Un altro aspetto caratteristico della spiritualità di Madre M. Francesca fu il culto della Regola. Essa amava molto la vita comunitaria, ma specialmente nel senso di osservanza comune e di reciproco aiuto nella santificazione.
La sua concezione e la sua condotta suonano smentita a quanti vorrebbero, in nome della cordialità comunitaria, addolcire le esigenze della puntualità, della dipendenza, in una parola, della scrupolosa fedeltà al Regolamento fin nei minimi dettagli, espressioni di un divino Volere.
«L'osservanza - insegnava Madre M. Francesca - mantiene il corpo soggetto all'anima».
Questo culto comportava, nella Madre, quello parallelo del silenzio e del più profondo raccoglimento interiore, rivelatore di un vero amore nostalgico per la preghiera.
«Il silenzio - ancora insegnava alle sue figlie - è necessario alla preghiera e non è un isolamento dagli altri. L'anima, pronta ai richiami della grazia, come sente la voce misteriosa di Dio, acuisce pure la sensibilità e capacità per comprendere le anime dei fratelli. Nel silenzio scende come pioggia la grazia celeste!».
Madre M. Francesca spiccava in particolare per una specialissima devozione alla Madonna, che ella incontra nella preghiera e nella meditazione, per non dire, meglio, nella contemplazione e nelle sofferenze.
Le malattie e le contrarietà l'avvicinano sempre più a Dio e alla Sua Celeste Madre.
Come insegnano tutti i grandi maestri - tesi sviluppata recentemente dal P. Juan Arintero Gonzales nella sua "Evolucion mystica" - la devozione a Maria, quando è vera, è inseparabile da quella eucaristica. Qui appunto si rivela la realtà del noto adagio "Caro Christi, caro Mariae!" e di quella reciprocità che si manifesta palesemente a Lourdes, ove Maria opera sempre le sue miracolose guarigioni durante le processioni eucaristiche.
Riferisce Suor M. Confidenza che - ai tempi dell'immediato dopoguerra, quando i figli dell'Opera erano letteralmente accampati negli edifici fatiscenti della Camilluccia - sul Monte Mario di Roma - per sovvenire alle necessità di tanti orfani e bambini sbandati - fungeva ivi da superiora, mentre era direttore l’allora Don Cornelio Chizzini, poi Vescovo di Tocantinòpolis (Brasile).

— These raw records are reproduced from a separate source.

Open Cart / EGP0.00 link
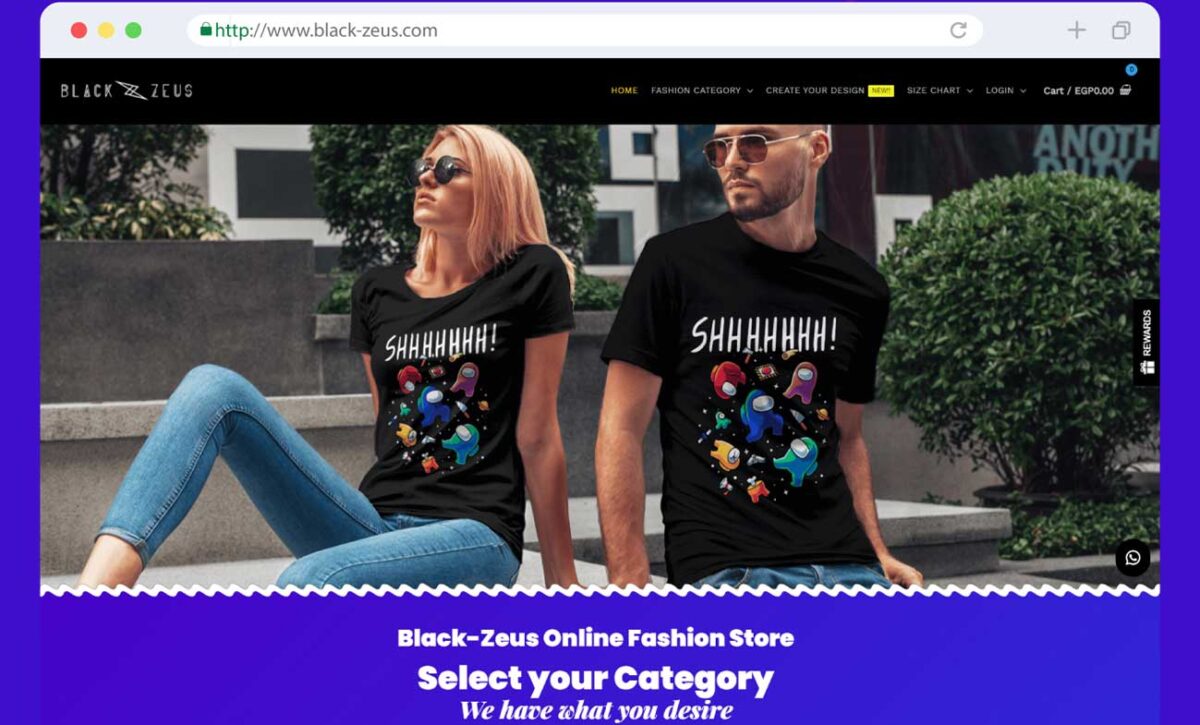 [1078, 90]
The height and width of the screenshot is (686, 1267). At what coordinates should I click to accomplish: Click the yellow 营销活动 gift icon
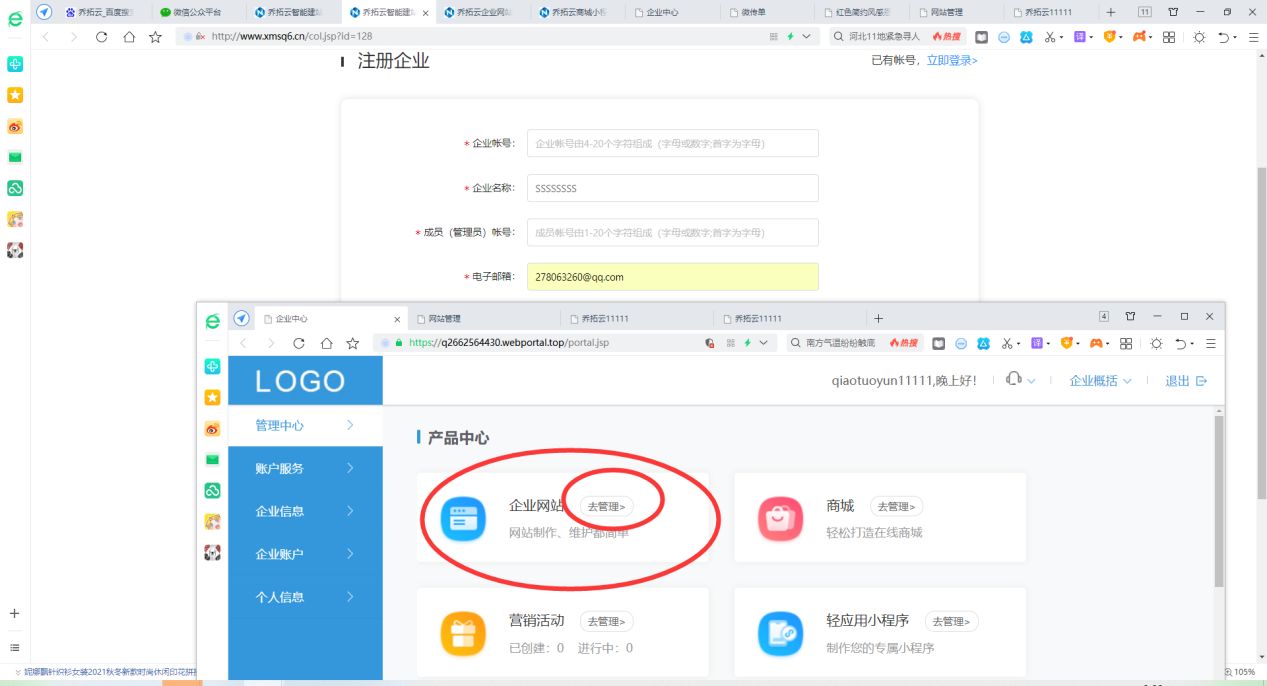click(x=462, y=631)
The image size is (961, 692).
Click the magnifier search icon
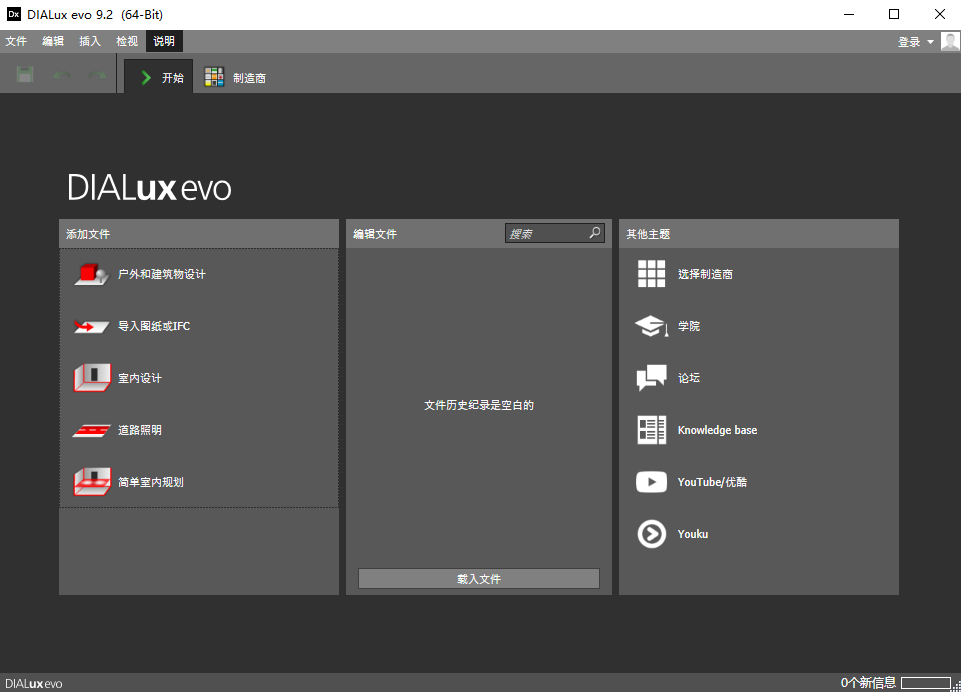[595, 233]
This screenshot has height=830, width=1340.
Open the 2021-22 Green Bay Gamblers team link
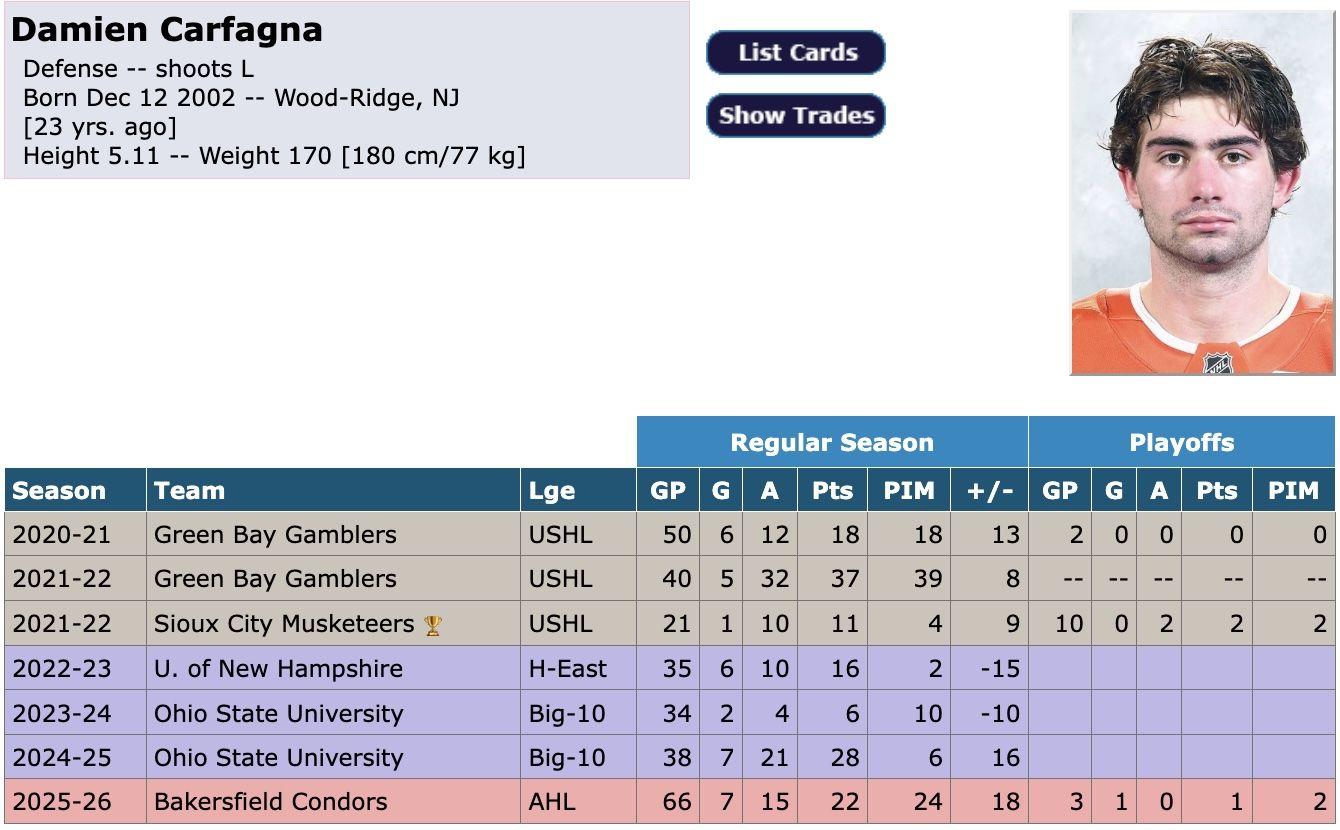pos(275,579)
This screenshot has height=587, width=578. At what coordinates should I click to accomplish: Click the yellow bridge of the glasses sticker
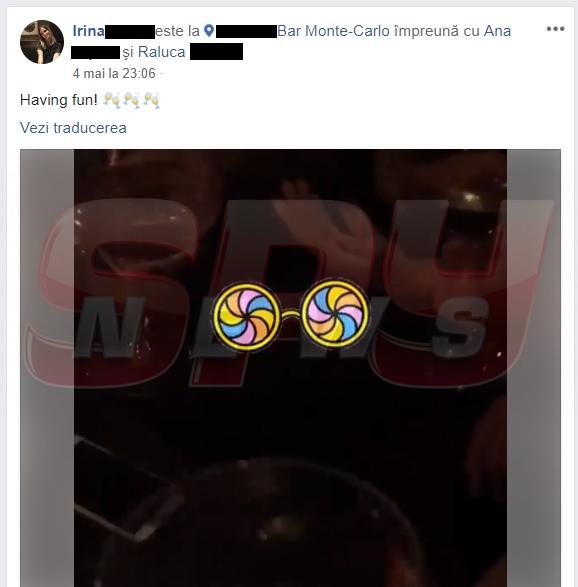point(290,314)
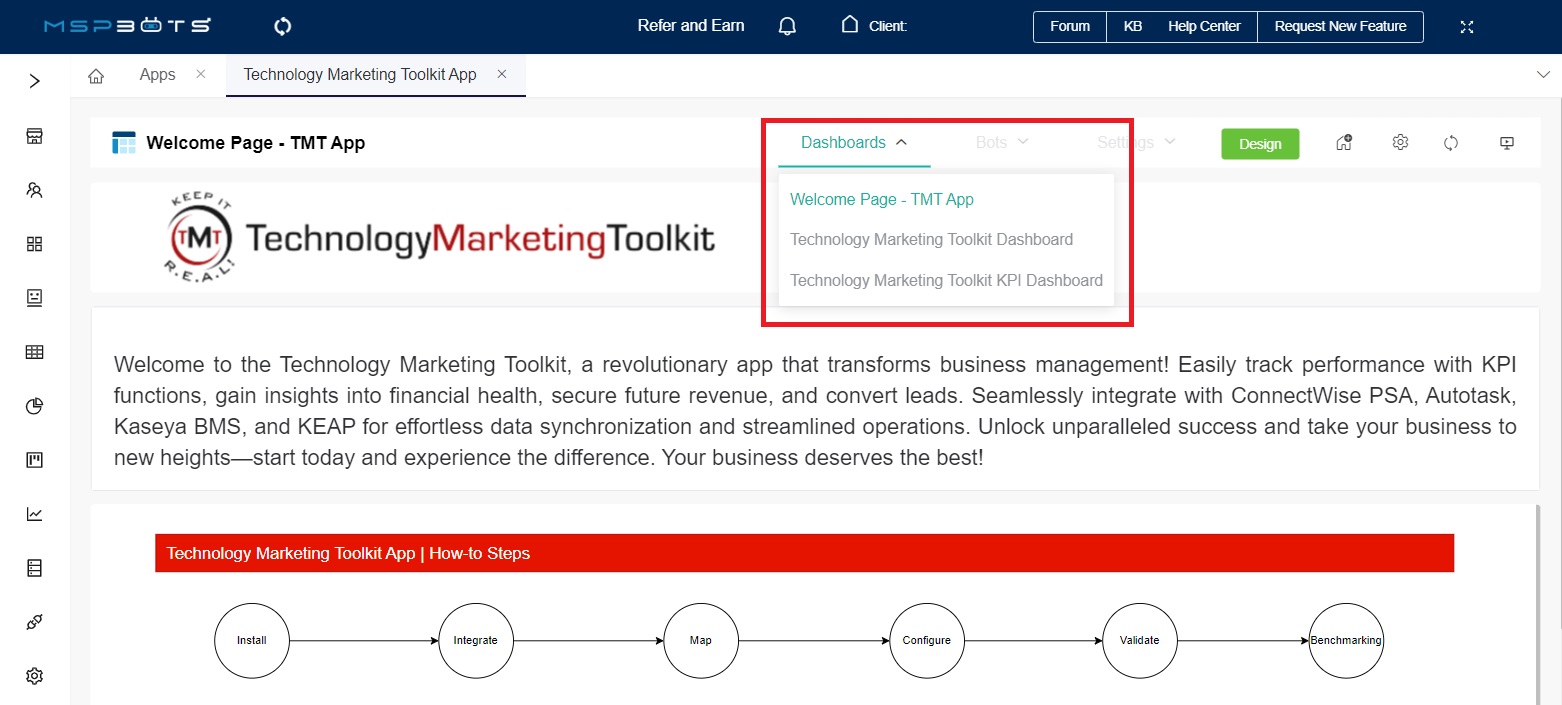This screenshot has height=705, width=1562.
Task: Click the refresh icon in dashboard toolbar
Action: 1451,143
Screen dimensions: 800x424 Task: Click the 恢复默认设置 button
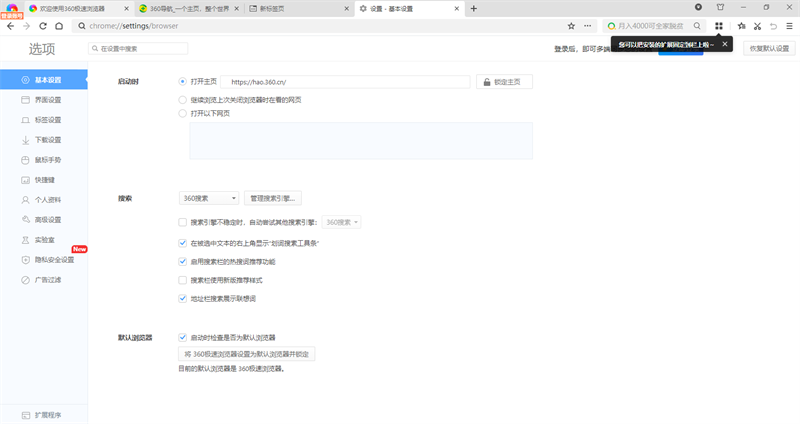pos(769,48)
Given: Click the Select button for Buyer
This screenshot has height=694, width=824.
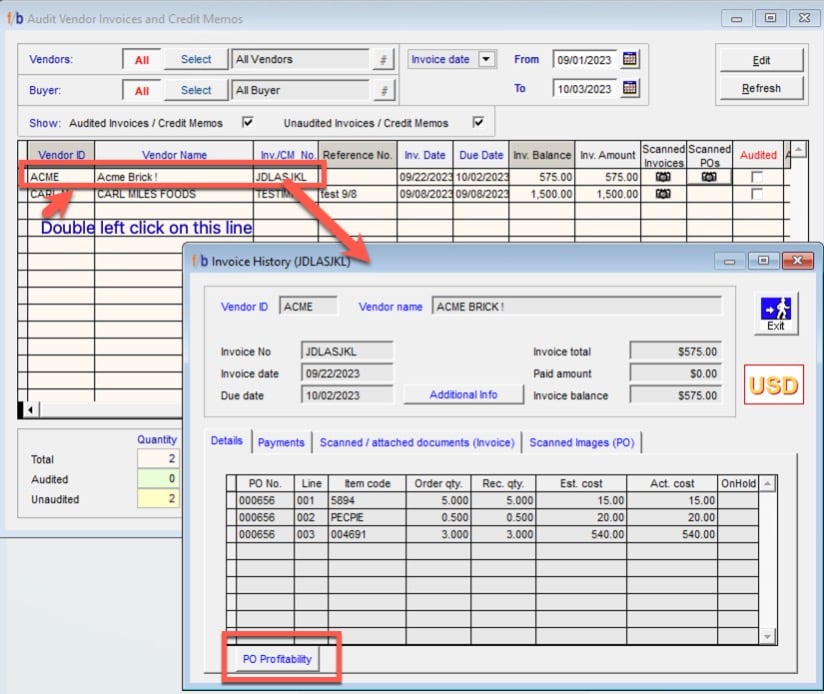Looking at the screenshot, I should (196, 91).
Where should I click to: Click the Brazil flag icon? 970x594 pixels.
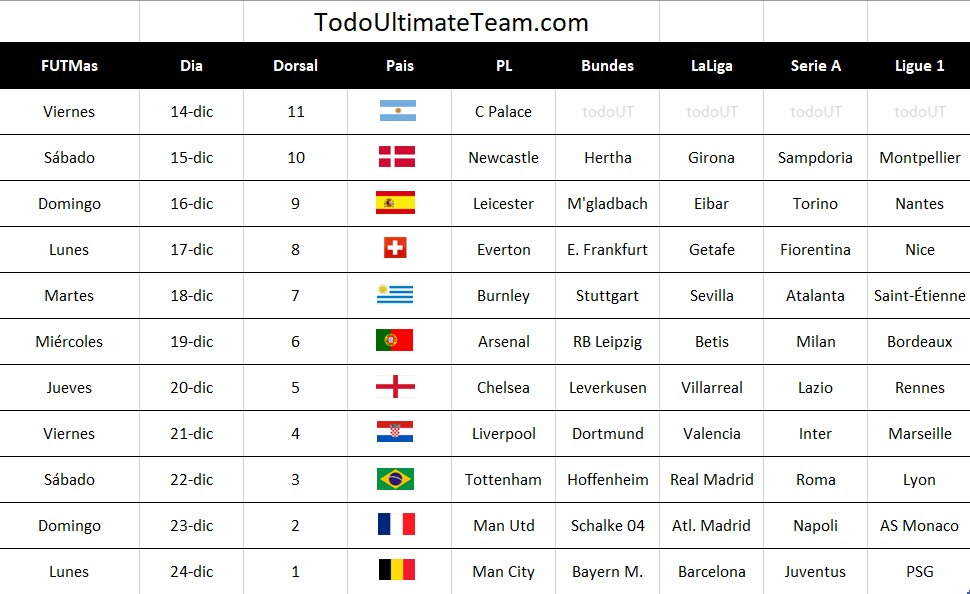click(x=395, y=479)
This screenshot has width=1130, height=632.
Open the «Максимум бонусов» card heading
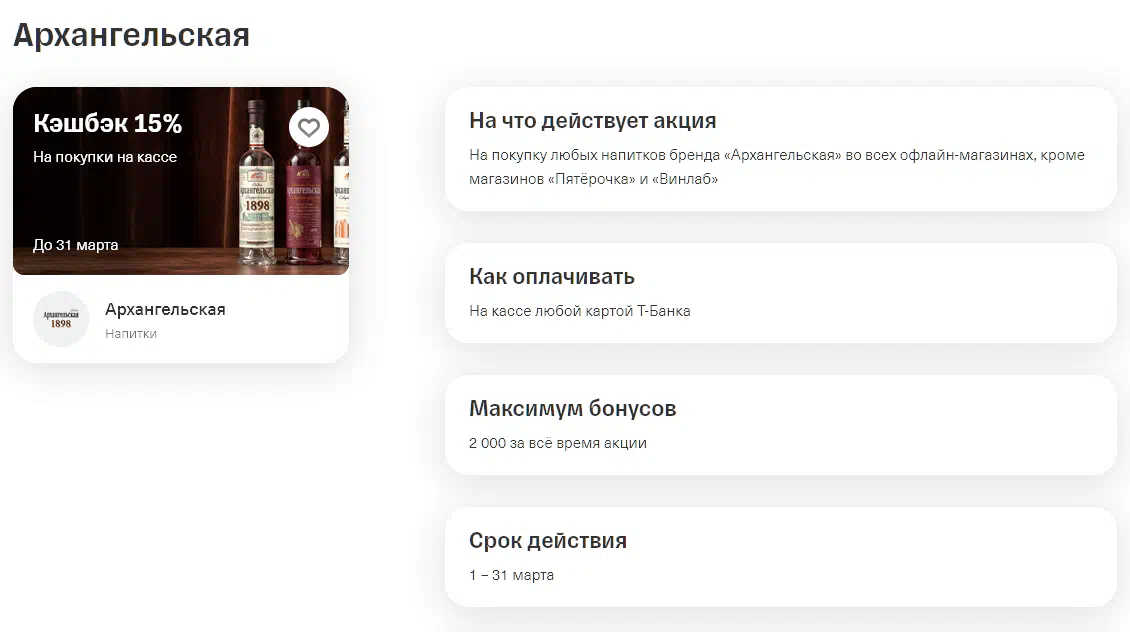pyautogui.click(x=572, y=409)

Una consorella era assai malata, e Suor M. Confidenza rilevava, con Madre M. Francesca, superiora Generale in visita alla Casa, la difficoltà di accudirla come di dovere, in mezzo a tanti impegni sobillanti in quel caos. La Madre non perse affatto la calma abituale, fece un "crocino" alla buona superiora e all'inferma, aggiungendo semplicemente, ma senza esitazione: «Guarirà». E così fu di fatto e molto rapidamente, oltre ogni previsione.
Se vogliamo, a modo di conclusione, tentare una sintesi, che colga nel fondo la fisionomia spirituale della Madre, potremmo trovarla in una "pronta e costante disponibilità a fare sempre e solo la Volontà di Dio".
C'è sicuramente in lei un elevato senso della Provvidenza, che non solo pensa al povero e al suo materiale soccorso, ma pure prepara e dispone gli eventi, anche minimi della nostra vita, per disporci ognor più alla Divina unione.
La Madre ebbe sempre il cuore tutto acceso d'amor di Dio, ma non solo a livello sentimentale, quanto più in chiave di donazione ferma e risoluta, malgrado ogni difficoltà, ansiosa solo di testimoniare, con le prove e le croci più trafiggenti, la fedeltà alla sua generosa consacrazione allo Sposo celeste.